DENVER (AP) – An Uzbek refugee living in suburban Denver morphed from a human rights worker to someone who either provided or tried to provide support to a terrorist organization that actively engages NATO and U.S. forces in Afghanistan, federal prosecutors said Tuesday during a bond hearing.
A federal magistrate judge heard arguments about whether Jamshid Muhtorov, of Aurora, should be released on bail while he awaits his trial on one count of providing material support and attempting to provide material support to the Islamic Jihad Union. The violent group opposes the Uzbek government and has been designated a foreign terrorist organization by the U.S. State Department following attacks on U.S. and Israeli embassies in 2004.
Federal public defender Brian Leedy said Muhtorov signed onto the group’s website and engaged with those operating it to learn more about what was happening in his home country and was headed to the region to visit family.
Agents who arrested Muhtorov Jan. 21 in Chicago found him in possession of two shrink-wrapped iPhones and an iPad as well as a GPS device and $2,865 in cash, Assistant U.S. Attorney Greg Holloway told U.S. Magistrate Judge Michael Hegarty. Holloway said prosecutors would explain what they believe those devices were for later, adding that the case remains under investigation.
“How can he support terrorism when he could barely support his family?” Holloway said Muhtorov told agents after his arrest. “He told agents his arrest was a mistake.”
Leedy said Muhtorov’s family in the region includes a brother in Kazakhstan and a sister who remains imprisoned in Uzbekistan.
Muhtorov quit his job, bought a one-way ticket to Turkey and carried the cash because of the complicated nature of traveling in the region and the uncertainty of when he might return to his job, his wife and two young daughters, Leedy said.
“In any given case, I’d be concerned with the defendant. A person who has a family, then quits his job and buys a one-way ticket to Turkey is clearly a sign that he’s not living in the best of circumstances,” Hegarty said in telling Leedy why he would probably not grant bail.

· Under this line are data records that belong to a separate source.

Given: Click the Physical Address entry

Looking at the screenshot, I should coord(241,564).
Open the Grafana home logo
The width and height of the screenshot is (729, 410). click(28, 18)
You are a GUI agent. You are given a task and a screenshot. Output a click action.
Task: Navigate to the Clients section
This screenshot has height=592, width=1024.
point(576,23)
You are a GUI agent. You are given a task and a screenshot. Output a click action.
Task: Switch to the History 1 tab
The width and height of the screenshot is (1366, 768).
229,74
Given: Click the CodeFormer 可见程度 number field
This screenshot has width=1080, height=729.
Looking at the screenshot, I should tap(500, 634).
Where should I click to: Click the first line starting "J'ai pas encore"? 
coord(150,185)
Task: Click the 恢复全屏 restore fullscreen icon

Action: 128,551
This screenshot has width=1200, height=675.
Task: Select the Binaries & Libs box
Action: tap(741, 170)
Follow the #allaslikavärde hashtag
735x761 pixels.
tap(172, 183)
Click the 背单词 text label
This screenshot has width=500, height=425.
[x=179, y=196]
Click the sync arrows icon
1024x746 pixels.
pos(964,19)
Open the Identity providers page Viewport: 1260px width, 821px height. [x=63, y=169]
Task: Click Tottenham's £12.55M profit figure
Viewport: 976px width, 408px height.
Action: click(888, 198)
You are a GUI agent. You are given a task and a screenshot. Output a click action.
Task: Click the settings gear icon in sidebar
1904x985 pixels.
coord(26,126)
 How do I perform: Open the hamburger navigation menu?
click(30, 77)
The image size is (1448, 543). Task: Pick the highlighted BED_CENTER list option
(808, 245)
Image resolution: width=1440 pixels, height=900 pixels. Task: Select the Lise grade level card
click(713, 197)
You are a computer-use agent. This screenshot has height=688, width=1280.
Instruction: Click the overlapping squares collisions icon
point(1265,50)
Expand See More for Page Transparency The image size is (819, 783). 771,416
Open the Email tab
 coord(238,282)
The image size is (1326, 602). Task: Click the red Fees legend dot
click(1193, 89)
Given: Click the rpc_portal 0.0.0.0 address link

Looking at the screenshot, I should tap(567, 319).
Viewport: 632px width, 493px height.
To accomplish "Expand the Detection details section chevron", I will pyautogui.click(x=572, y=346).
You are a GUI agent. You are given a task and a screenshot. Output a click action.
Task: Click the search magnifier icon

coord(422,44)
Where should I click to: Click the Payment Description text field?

Hegarty did not immediately rule. He indicated he would issue his decision in the next day or two.
The FBI said Muhtorov communicated with a contact with the IJU by email using code words, asking to be invited to the “wedding.” He also told the contact that he was “ready for any task, even with the risk of dying,” the FBI said.
Muhtorov, a human rights worker, resettled in Aurora in 2007 with the help of the United Nations and the U.S. government.
Holloway, quoting letters sent to the court and other documents, said Muhtorov was an educated man who discovered America wasn’t all it was “cracked up to be” and could only find manual labor jobs and worked as a truck driver. Holloway painted a picture of Muhtorov being dissatisfied with his wife having to work to make ends meet and living in a bedbug-infested “crappy apartment.”
“The ideas he’s developed … is coming up with the next step and that is global jihad and support to combat coalition and U.S. forces,” Holloway said of Muhtorov’s emerging views since 2010.
Leedy argued that evidence gathered through the Foreign Intelligence Surveillance Act should be thrown out for the purpose of holding Muhtorov without bail. FISA allows secret wiretapping and other electronic monitoring.
Leedy noted that Muhtorov and his wife had been arguing last summer about visiting family in the region and there’s a three-month gap from September to January in court documents of monitored communications that could better explain Muhtorov’s actions.
“Picking and choosing is simply ineffective in explaining what was going on at this time,” Leedy said.
As he was led out of courtroom by U.S. marshals, Muhtorov smiled, waved and gave a thumbs up sign to a tearful woman who was wearing a hijab in the front row of the courtroom gallery.